◆ GIVEN TEXT ◆
»»
Today at Paua we are delighted to confirm that our roaming network for electric vehicle (EV) charging is the largest independent EV roaming network for business. Paua has agreed contracts providing fleets with access to 10,000 chargepoint connectors across the country.
Founded in 2020, Paua aims to solve the problem of EV charging for businesses through providing a single interface for organisations and fleets to pay for EV charging, obtain receipts, and claim VAT refunds. Chargepoint brands in Paua’s network now include market-leading UK and European players, such as Osprey, Fastned, Ionity, Connected Kerb, Char.gy, and Mer. More will be announced in coming weeks as integration is completed. But we wanted to inform our fleet customers as soon as we had this good news!
Through partnering with charging networks, Paua provides fleets with access to chargepoints throughout the UK via a single app and EV charge card to drivers. Paua thus provides fleets with seamless access to public charging infrastructure for businesses that have previously found EV charging to be logistically difficult.
Paua’s solution is intended to overcome a real hurdle facing EV adoption in the UK. A 2021 survey by Paua found that 40% of fleets avoid public charging, with government research indicating that 54% of future EV drivers view public charging as a barrier. By enabling fleet and business adoption of EV, Paua is providing an essential service in helping the UK transition from petrol and diesel vehicles ahead of the phase-out of these fuels in 2030.
Today’s milestone of 10,000 connectors comes off the back of an oversubscribed pre-seed round in January 2022. The round was led by Seedcamp, and also saw participation from Speedinvest, Octopus Ventures, and angel investors – including former directors from RWE, Ovo, and SSE.
Niall Riddell, CEO and co-founder of Paua says: “We’ve now developed the UK’s largest business network for electric vehicle chargepoints. The reason for our success comes down to the fact that we provide a great value-add for our customers, as we make EV fleet admin simple. We provide a great way for the UK’s public chargepoint networks to connect with historically under-served business customers. We’re delighted to be welcoming our new investors, who believe in our vision to support business transition to electric motoring.”
««
◆ WHAT TO WORK ON ◆
Reproduce the Paua announcement word for word, in full.

◆ COLLECTED DATA ◆
»»
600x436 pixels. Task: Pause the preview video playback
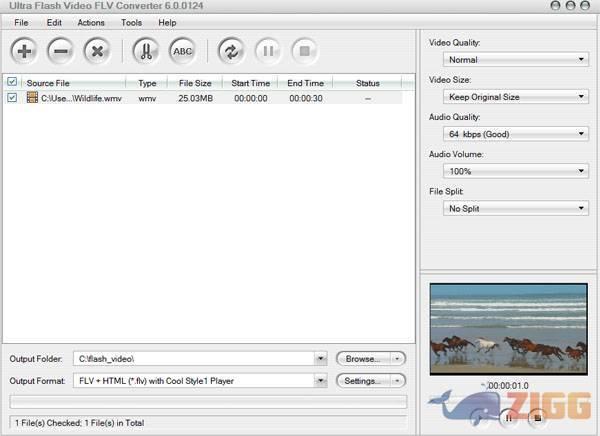coord(508,418)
««
◆ SOLUTION TO THIS EXERCISE ◆
Today at Paua we are delighted to confirm that our roaming network for electric vehicle (EV) charging is the largest independent EV roaming network for business. Paua has agreed contracts providing fleets with access to 10,000 chargepoint connectors across the country.
Founded in 2020, Paua aims to solve the problem of EV charging for businesses through providing a single interface for organisations and fleets to pay for EV charging, obtain receipts, and claim VAT refunds. Chargepoint brands in Paua’s network now include market-leading UK and European players, such as Osprey, Fastned, Ionity, Connected Kerb, Char.gy, and Mer. More will be announced in coming weeks as integration is completed. But we wanted to inform our fleet customers as soon as we had this good news!
Through partnering with charging networks, Paua provides fleets with access to chargepoints throughout the UK via a single app and EV charge card to drivers. Paua thus provides fleets with seamless access to public charging infrastructure for businesses that have previously found EV charging to be logistically difficult.
Paua’s solution is intended to overcome a real hurdle facing EV adoption in the UK. A 2021 survey by Paua found that 40% of fleets avoid public charging, with government research indicating that 54% of future EV drivers view public charging as a barrier. By enabling fleet and business adoption of EV, Paua is providing an essential service in helping the UK transition from petrol and diesel vehicles ahead of the phase-out of these fuels in 2030.
Today’s milestone of 10,000 connectors comes off the back of an oversubscribed pre-seed round in January 2022. The round was led by Seedcamp, and also saw participation from Speedinvest, Octopus Ventures, and angel investors – including former directors from RWE, Ovo, and SSE.
Niall Riddell, CEO and co-founder of Paua says: “We’ve now developed the UK’s largest business network for electric vehicle chargepoints. The reason for our success comes down to the fact that we provide a great value-add for our customers, as we make EV fleet admin simple. We provide a great way for the UK’s public chargepoint networks to connect with historically under-served business customers. We’re delighted to be welcoming our new investors, who believe in our vision to support business transition to electric motoring.”